During your nine months of pregnancy, you pretty much got your “new” healthy-eating for two diet down to a science. However, now that baby has arrived and you have decided to breastfeed, should you follow your previous meal plan or is there a better way to eat that is geared towards your new normal?
Well, if you followed a healthy pregnancy diet, a breastfeeding diet is not much different; however, there are somethings that you might want to make sure that that you are including daily to ensure that you are getting the nutrients that both you and baby need.
According to the experts, in an article written for whattoexpect.com, this is a basic beginning breastfeeding guide:
Fluid intake: about 128 ounces from all sources, not just water (a good rule of thumb, drink a glass of water during each nursing session)
Protein: 3 servings
Calcium: 5 servings (or between 1,000 and 1,500 mg — especially important since breastfeeding draws from your calcium reserves)
Iron-rich foods: 1 or more servings
Vitamin C: 2 servings
Leafy green and yellow vegetables/fruits: 3 to 4 servings
Other fruits and veggies: 1 or more servings
Whole grains and complex carbohydrates: 3 or more servings
High-fat foods: Small amounts (you don’t need as much as you did during pregnancy)
Omega 3s: 2 to 3 servings a week to promote baby’s brain growth (that’s at least 8 ounces a week of low-mercury fish like wild salmon and sardines; you can also get omega 3s in DHA-enriched eggs)
Prenatal vitamin: Daily
Additionally, here are four tips to just make sure that you and baby get off to a great start.
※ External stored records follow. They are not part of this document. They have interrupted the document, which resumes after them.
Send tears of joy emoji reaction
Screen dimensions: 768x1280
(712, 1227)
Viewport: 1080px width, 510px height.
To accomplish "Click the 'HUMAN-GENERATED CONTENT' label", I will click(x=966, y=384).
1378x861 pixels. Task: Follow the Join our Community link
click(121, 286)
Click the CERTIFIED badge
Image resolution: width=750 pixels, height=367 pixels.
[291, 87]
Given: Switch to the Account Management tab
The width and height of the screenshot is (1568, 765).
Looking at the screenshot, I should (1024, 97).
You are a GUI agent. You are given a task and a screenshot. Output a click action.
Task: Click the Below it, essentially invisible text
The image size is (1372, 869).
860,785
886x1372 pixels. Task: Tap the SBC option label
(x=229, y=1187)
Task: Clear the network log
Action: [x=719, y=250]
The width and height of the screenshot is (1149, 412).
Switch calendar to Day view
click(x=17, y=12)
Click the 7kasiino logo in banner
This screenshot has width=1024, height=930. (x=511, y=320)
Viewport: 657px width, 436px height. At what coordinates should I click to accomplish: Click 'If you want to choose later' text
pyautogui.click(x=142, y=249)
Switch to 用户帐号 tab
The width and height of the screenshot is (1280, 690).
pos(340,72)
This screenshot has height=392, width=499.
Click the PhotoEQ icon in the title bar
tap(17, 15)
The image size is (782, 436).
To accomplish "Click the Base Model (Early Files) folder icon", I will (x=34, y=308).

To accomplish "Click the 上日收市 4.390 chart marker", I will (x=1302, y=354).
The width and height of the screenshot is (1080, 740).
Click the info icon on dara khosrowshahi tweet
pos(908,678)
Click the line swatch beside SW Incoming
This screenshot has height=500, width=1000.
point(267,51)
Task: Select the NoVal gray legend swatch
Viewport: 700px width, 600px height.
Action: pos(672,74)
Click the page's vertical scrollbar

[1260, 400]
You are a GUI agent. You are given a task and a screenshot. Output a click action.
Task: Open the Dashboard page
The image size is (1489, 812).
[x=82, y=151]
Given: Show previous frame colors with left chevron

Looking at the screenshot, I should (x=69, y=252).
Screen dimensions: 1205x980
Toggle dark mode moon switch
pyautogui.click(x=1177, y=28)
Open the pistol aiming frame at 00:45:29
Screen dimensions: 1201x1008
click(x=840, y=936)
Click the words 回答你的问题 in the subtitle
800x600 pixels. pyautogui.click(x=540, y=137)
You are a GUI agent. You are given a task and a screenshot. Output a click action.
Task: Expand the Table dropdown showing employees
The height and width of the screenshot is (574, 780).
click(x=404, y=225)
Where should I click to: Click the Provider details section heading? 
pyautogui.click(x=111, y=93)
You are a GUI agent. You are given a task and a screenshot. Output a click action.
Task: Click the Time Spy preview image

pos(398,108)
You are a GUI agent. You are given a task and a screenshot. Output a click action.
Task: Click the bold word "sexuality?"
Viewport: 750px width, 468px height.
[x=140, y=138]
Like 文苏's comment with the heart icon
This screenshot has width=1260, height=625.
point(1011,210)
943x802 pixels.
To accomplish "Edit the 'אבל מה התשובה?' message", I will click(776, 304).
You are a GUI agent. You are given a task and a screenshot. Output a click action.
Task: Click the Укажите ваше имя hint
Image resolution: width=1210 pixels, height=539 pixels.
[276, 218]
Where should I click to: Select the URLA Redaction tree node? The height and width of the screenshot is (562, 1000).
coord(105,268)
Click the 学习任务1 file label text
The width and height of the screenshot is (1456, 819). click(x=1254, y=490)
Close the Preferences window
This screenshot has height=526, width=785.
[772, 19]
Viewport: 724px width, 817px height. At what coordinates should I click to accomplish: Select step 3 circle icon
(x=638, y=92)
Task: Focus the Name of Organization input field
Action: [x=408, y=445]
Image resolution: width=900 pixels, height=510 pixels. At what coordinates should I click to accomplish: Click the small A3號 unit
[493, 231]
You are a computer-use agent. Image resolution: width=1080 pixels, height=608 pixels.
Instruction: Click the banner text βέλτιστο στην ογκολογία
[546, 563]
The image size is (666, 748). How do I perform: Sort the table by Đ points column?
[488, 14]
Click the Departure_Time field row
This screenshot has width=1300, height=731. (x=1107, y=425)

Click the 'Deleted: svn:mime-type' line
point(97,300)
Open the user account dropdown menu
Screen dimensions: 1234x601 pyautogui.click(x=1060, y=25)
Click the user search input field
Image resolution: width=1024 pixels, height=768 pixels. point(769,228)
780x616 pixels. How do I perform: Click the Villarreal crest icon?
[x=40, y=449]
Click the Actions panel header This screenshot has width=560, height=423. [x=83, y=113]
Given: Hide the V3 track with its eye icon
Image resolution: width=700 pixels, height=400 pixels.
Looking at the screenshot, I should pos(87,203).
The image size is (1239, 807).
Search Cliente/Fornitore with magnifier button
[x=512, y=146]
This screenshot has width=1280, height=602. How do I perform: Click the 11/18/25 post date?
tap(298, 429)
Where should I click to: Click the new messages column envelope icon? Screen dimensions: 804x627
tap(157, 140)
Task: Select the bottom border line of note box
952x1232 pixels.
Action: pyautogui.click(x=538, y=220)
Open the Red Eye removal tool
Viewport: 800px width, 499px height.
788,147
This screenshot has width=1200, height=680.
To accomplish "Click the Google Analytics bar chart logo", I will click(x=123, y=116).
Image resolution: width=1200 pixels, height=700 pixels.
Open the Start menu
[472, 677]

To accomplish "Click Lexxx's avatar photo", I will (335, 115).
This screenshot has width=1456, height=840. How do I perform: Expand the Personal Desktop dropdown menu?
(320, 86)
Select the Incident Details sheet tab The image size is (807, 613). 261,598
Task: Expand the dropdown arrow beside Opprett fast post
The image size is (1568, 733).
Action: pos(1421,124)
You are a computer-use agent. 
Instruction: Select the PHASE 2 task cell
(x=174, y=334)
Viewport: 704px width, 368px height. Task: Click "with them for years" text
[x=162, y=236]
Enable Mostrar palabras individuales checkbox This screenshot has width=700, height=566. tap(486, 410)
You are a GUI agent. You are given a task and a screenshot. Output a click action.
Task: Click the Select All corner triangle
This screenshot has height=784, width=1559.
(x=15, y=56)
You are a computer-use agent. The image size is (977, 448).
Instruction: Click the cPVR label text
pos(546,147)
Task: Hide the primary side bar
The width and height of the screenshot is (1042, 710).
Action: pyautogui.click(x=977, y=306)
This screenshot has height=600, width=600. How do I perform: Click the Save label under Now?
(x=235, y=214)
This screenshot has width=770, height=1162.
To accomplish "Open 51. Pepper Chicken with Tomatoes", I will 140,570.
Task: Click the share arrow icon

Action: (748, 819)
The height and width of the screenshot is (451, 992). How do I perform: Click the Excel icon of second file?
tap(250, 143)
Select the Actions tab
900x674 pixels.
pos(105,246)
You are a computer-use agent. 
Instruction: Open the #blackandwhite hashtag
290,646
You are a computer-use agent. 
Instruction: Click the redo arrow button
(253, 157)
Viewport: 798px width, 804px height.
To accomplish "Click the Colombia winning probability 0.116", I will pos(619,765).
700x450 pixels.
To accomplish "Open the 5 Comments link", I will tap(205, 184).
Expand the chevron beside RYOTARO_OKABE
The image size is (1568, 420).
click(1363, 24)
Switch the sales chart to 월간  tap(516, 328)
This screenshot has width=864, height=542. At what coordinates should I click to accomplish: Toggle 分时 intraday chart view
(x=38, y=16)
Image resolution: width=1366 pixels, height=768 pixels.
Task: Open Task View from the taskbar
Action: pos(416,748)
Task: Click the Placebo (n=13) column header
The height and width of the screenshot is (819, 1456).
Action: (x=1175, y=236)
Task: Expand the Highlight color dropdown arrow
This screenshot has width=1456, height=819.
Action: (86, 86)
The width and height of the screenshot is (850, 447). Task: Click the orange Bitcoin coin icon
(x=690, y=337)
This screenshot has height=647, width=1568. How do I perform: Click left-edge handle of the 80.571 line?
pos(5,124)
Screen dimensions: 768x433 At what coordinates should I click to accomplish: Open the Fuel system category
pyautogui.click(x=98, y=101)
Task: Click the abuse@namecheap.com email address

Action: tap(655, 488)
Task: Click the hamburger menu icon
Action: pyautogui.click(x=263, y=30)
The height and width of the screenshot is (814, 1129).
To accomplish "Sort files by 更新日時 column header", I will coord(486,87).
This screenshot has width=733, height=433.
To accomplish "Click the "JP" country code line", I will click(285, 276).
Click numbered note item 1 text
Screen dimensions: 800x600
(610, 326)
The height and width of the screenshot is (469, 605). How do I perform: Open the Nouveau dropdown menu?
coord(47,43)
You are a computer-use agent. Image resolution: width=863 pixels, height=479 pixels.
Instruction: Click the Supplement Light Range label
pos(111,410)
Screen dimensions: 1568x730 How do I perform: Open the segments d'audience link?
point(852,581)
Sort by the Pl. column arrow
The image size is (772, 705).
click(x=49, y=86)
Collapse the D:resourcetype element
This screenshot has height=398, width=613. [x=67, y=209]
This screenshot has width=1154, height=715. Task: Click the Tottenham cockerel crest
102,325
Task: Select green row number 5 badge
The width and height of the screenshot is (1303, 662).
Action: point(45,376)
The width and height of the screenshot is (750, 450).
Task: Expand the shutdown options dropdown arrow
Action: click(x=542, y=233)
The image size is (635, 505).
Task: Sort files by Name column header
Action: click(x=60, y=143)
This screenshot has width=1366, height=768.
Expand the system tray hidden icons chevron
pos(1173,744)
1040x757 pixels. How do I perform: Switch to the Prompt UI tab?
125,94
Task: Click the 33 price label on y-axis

1. Eat plenty of fruits and veges: Fruits and veges are the foundation of any diet. Adding at least three servings of fruits and veges a day help to provide necessary vitamins and are imperative for milk productions. And of course, they add plenty of fiber to your diet. Green leafy veges provide nutrients that other foods cannot. So chow down on all of the spinach, broccoli, kale, and asparagus without any guilt.
2. A small serving of protein go a long way: Lean protein provides amino acids that our bodies cannot manufacture on its own. For breastfeeding, lean proteins such as chicken, fish, eggs, milk, yogurt, cheese, quinoa, and soy should be included in at least three servings a day, but make sure to keep it according to serving guidelines because exceeding the recommended daily servings could result in storage of extra body fat.
3. Whole grain is a blessing at every meal: Whole grains, such as brown rice and oatmeal, are lower in calorie and carb counts than fruits and veges. Whole grains help to increase milk production.
4. Include healthy fats: Walnuts, almonds, and avocados provide Vitamin E, Omega 3, Omega 6, and antioxidants to both mom and baby. Don’t over indulge because the downside, these healthy fats can induce gas, bloating, water retention, and stomach discomfort.
Breastfeeding will be challenging, but hang in there. Before you know if, you and baby both will enjoy the quality time. Remember, you are exposing your baby to many different flavors and foods. So, do your research, know what to stay away from, watch out for allergic reactions. But in the end, be confident that you are giving your little one a great healthy start.